Fin septembre, Jean-Michel Blanquer affirmait que "l'école n'était pas le nid du virus". Pourtant, 814 clusters en milieu scolaire et universitaire étaient comptabilisés par Santé Publique France au 15 octobre, soit le deuxième lieu de foyers de contaminations après les entreprises. Surtout, les épidémiologistes s'inquiètent que les plus jeunes contaminent les plus âgées, particulièrement vulnérables face au Covid-19. Mais l'expérience du dernier confinement inquiète les professeurs quant à la faisabilité de faire l'école à la maison.

"Un risque majeur"

Pour Antoine Flahault, épidémiologiste et directeur de l'Institut de santé globale de l'université de Genève, les écoles représentent désormais "un risque majeur" pour la circulation du virus. À notre antenne, il recommande de ne pas rouvrir les établissements scolaires après la Toussaint:

"Il ne faudrait pas que les écoles rouvrent à la rentrée des vacances de la Toussaint, en tout cas les écoles secondaires et les universités dans leur enseignement en présentiel. Par ailleurs, les écoles primaires pourraient rester ouvertes mais devraient imposer le port du masque même aux enfants de plus de six ans", estime-t-il.

C'est l'option qui a été choisie en Belgique francophone. Pour tenter de freiner l'épidémie, les autorités ont prévenu dimanche soir les collèges et lycées qu'ils devraient organiser les cours en ligne à compter de mercredi pour trois jours. Cela concerne 360.000 élèves.

Mais de l'autre côté des Ardennes, les réticences sont nombreuses. "On appelle le plus longtemps possible au maintien des cours en présentiel", affirme à BFMTV Bruno Bobkiewicz, secrétaire national du Syndicat des personnels de direction de l'Éducation nationale (SNDPEN), tout en reconnaissant "une accélération du nombre de cas positifs dans les établissements" en octobre.

Effets dévastateurs

Le souvenir de l'école à la maison au printemps dernier n'a pas laissé de bons souvenirs aux enseignants: "On a perdu en qualité", "des écarts se sont creusés entre des élèves qui ont pu suivre les cours à distance et ceux qui n'ont pas pu le faire", explique-t-il.

"Il faut déjà voir ce que le couvre-feu va faire sur le flux de patients arrivant aux urgences et en réanimation", poursuit à notre antenne Frédéric Adnet, chef du service d'urgences-SAMU-SMUR à l'hôpital Avicenne de Bobigny, affirmant que les effets seront visibles "ces jours-ci".

Pour ce praticien de Seine-Saint-Denis, la fermeture des écoles aurait des effets devastateurs à long terme, avec un "coup sociétal" important:

"Ça veut dire que les enfants n'ont plus de cantine, ca veut dire que les parents devront rester à domicile et ne plus travailler. L'appauvrissement que cela va entraîner, les dégâts économiques, ça va aussi se payer en santé publique car il y a le Covid certes, mais il y a toutes les autres pathologies", prévient-il. Pour lui, renouer avec la fermeture des établissements scolaires est à éviter à tout prix.

◆ Données d'entrée
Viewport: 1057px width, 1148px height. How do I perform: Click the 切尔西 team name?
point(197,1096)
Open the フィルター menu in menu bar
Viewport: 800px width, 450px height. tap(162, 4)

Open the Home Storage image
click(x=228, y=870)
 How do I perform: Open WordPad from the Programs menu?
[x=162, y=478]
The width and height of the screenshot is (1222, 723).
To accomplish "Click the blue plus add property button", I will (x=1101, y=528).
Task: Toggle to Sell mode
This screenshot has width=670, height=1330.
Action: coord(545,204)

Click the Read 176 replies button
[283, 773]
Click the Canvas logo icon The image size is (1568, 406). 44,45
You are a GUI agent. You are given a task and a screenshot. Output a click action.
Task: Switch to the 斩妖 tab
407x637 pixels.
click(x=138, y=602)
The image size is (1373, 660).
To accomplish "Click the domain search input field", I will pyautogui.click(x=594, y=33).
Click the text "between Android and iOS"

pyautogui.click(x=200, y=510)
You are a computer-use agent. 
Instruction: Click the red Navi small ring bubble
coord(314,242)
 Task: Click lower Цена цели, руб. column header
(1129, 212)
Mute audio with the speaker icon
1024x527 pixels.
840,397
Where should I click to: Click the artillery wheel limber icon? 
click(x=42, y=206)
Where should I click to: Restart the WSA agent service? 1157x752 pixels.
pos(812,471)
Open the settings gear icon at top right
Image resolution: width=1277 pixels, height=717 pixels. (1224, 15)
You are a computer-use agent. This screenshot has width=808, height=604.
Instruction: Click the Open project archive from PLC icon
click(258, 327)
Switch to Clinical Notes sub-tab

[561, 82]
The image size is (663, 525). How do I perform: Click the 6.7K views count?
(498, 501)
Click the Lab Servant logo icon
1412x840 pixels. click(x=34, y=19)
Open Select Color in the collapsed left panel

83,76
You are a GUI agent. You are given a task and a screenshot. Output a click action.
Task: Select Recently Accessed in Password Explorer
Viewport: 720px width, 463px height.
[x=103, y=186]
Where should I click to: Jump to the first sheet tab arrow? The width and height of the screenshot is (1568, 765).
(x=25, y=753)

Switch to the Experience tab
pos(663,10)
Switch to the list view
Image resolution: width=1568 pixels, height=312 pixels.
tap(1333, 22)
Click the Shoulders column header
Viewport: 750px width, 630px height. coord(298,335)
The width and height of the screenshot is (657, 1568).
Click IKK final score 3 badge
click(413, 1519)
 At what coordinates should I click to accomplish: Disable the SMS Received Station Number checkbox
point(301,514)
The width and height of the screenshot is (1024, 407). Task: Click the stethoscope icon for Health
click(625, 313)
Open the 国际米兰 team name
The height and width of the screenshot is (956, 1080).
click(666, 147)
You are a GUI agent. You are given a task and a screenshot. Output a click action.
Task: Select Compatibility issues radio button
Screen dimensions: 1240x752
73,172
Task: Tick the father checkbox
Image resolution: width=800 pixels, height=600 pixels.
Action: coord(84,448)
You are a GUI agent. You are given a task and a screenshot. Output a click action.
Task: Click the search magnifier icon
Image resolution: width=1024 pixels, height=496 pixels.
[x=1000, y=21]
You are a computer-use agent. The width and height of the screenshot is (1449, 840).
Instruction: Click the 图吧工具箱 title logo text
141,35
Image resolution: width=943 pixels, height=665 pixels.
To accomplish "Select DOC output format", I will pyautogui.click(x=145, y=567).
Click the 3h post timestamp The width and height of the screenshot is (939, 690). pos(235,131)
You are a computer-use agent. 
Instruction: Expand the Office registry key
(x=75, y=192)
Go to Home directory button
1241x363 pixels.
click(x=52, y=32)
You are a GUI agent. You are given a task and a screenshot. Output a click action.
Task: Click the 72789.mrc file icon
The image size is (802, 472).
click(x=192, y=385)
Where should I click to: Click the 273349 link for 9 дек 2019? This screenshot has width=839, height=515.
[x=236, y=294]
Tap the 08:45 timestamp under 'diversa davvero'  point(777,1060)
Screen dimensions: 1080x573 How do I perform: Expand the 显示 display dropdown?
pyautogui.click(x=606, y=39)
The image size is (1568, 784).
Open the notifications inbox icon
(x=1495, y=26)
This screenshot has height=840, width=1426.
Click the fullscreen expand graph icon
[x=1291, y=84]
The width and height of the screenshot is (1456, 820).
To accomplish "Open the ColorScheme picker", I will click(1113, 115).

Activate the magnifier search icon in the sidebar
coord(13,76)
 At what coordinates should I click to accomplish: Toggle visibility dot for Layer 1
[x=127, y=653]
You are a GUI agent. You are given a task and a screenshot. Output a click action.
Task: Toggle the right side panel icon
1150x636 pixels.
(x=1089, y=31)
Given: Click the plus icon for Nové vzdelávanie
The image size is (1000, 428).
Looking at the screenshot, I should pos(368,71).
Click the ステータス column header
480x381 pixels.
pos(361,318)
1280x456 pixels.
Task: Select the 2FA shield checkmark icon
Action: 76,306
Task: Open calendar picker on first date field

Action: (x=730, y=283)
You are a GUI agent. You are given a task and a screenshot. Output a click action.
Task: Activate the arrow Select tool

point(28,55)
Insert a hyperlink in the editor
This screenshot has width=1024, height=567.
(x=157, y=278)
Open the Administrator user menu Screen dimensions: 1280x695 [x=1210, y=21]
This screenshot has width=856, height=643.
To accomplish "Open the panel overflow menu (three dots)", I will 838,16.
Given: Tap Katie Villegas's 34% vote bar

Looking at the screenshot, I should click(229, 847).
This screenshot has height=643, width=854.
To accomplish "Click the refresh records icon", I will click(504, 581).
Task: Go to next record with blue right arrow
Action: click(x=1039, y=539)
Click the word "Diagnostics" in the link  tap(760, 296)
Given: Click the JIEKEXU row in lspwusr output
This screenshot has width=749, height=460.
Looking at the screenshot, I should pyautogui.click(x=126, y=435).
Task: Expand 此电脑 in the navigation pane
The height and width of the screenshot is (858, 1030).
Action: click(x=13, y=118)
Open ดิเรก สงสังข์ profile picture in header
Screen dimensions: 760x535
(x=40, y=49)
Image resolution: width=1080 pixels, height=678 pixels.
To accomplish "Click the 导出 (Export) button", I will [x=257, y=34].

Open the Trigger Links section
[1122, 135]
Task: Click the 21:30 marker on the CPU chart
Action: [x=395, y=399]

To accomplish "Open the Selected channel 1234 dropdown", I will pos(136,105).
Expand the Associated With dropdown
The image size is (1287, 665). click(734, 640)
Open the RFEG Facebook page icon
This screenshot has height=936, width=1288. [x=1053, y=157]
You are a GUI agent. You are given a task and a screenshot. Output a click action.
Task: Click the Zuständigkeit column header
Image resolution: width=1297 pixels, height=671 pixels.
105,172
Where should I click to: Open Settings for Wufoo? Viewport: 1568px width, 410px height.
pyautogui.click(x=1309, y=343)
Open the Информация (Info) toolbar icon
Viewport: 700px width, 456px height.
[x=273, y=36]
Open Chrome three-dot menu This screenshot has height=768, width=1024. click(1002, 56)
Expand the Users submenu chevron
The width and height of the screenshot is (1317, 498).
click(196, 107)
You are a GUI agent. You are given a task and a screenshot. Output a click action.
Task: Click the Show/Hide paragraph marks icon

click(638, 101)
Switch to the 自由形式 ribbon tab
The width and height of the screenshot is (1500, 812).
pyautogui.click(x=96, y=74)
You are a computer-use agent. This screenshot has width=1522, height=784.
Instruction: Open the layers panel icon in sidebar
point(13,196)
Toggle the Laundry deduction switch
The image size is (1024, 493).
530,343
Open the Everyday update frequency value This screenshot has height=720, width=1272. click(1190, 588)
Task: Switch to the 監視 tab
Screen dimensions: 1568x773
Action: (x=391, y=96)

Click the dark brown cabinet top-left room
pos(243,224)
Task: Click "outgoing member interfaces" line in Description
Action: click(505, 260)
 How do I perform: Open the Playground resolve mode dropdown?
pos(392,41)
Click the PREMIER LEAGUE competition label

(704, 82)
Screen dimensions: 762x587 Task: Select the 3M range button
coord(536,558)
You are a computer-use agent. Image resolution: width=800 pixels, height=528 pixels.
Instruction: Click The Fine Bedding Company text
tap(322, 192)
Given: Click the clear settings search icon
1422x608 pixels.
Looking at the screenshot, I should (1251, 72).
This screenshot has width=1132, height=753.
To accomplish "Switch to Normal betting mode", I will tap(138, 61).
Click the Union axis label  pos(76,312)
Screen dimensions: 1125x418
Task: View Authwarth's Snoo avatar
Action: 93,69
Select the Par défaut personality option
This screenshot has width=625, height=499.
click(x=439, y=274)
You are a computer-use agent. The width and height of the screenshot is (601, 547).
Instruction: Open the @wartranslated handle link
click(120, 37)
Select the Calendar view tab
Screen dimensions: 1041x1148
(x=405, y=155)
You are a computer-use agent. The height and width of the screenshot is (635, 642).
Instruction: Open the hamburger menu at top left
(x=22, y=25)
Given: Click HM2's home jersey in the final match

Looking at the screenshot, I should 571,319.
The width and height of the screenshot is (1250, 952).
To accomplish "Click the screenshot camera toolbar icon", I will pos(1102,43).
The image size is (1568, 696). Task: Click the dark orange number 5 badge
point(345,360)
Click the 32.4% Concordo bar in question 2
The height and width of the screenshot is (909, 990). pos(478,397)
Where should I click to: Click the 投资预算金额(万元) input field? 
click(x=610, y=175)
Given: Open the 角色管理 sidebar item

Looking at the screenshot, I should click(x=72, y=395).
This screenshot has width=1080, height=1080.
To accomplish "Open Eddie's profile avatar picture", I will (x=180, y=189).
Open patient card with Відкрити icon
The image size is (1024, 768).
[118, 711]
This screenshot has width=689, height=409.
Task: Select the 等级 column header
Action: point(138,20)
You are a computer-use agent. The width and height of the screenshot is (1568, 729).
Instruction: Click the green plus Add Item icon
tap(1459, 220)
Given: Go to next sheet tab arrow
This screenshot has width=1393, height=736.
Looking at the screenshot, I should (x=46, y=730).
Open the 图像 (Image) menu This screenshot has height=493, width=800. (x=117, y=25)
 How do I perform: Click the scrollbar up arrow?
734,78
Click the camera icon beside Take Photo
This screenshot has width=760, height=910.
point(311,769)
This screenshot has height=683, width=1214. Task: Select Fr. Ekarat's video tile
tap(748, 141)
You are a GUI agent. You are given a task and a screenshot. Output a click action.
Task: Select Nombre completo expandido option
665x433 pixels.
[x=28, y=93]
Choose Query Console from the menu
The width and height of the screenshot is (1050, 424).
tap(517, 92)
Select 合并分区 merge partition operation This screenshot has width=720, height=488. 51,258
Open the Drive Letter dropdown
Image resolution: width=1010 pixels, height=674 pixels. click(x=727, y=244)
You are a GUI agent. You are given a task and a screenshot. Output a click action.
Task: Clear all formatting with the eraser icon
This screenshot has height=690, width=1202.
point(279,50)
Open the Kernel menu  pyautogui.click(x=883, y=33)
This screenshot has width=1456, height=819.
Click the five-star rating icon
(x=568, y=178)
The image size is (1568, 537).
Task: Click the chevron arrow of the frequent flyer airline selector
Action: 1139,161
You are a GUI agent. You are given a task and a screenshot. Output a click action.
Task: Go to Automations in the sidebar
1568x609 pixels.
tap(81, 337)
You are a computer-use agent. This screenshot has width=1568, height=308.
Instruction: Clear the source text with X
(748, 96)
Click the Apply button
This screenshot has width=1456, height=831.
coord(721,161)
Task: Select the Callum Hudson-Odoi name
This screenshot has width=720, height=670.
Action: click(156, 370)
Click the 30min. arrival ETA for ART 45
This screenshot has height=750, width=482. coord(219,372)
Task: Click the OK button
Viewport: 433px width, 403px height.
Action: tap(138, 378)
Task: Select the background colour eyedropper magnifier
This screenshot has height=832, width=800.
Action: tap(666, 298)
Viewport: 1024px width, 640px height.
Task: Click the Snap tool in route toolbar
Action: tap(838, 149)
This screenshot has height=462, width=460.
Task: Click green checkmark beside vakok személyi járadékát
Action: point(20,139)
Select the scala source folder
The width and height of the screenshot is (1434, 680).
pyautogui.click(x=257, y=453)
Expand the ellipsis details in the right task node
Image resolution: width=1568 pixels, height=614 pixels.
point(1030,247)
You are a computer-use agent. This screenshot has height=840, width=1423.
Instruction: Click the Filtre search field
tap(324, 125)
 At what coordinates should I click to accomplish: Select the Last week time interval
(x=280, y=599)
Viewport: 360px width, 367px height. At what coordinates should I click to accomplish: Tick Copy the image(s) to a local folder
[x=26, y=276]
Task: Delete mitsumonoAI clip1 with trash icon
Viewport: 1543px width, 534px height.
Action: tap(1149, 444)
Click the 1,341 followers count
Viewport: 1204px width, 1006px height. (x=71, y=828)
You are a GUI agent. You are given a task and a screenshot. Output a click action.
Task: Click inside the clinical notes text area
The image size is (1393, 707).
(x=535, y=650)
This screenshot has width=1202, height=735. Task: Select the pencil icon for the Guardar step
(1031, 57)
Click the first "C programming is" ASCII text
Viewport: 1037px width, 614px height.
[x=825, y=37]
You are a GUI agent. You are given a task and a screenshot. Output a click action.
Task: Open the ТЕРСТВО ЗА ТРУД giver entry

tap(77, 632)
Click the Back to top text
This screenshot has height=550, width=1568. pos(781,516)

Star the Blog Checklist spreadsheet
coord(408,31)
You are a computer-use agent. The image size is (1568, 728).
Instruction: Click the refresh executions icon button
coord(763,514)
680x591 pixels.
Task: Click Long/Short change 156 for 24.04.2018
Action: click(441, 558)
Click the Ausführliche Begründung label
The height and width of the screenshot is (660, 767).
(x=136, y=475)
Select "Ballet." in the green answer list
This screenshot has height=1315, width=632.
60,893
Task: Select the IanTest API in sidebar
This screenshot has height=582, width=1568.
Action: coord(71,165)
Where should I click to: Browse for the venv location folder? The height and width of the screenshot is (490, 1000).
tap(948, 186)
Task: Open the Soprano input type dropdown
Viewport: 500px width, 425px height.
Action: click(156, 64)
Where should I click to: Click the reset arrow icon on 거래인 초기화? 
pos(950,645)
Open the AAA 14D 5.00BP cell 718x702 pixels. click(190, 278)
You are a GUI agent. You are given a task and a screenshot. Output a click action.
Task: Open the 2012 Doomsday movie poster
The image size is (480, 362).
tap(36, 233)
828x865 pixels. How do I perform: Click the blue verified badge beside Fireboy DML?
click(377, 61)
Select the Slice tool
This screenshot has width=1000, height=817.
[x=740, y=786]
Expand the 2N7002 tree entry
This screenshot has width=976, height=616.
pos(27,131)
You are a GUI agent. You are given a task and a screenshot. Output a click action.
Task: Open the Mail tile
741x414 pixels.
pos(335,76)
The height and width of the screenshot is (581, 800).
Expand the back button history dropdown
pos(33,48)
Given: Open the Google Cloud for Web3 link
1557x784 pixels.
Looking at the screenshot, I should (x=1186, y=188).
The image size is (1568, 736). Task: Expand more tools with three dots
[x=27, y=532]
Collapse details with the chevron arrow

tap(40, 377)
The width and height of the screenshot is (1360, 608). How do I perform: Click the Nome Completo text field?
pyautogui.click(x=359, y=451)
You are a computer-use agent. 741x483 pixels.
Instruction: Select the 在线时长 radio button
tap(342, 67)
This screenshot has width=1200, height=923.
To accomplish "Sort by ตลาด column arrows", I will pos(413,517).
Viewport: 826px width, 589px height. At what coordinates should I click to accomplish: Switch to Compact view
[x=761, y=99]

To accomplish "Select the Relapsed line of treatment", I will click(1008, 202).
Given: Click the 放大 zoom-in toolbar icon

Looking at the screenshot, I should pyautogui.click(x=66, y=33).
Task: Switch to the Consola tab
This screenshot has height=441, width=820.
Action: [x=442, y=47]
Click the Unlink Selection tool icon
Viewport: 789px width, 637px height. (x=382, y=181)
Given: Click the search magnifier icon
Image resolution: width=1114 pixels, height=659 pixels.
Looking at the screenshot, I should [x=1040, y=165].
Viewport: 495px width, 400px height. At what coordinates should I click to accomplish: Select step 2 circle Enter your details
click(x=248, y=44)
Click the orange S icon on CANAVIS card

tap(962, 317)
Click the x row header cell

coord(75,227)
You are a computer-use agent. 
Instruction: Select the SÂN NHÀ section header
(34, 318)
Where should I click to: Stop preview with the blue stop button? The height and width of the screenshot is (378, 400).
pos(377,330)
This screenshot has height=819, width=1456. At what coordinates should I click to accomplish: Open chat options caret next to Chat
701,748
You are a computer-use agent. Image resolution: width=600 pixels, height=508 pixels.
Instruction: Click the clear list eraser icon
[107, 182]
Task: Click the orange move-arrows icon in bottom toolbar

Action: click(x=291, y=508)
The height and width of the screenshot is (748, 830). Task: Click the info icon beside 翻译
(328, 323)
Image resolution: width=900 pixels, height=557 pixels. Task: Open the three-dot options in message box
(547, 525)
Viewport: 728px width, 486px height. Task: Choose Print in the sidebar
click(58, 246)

◆ Détail de la tâche
Transcrivez sans rien changer le passage de l'article sur les écoles face au Covid-19 qui commence aux mots « Pour ce praticien » et s'arrête après les mots « à tout prix. ».

◆ Réponse à la tâche
Pour ce praticien de Seine-Saint-Denis, la fermeture des écoles aurait des effets devastateurs à long terme, avec un "coup sociétal" important:

"Ça veut dire que les enfants n'ont plus de cantine, ca veut dire que les parents devront rester à domicile et ne plus travailler. L'appauvrissement que cela va entraîner, les dégâts économiques, ça va aussi se payer en santé publique car il y a le Covid certes, mais il y a toutes les autres pathologies", prévient-il. Pour lui, renouer avec la fermeture des établissements scolaires est à éviter à tout prix.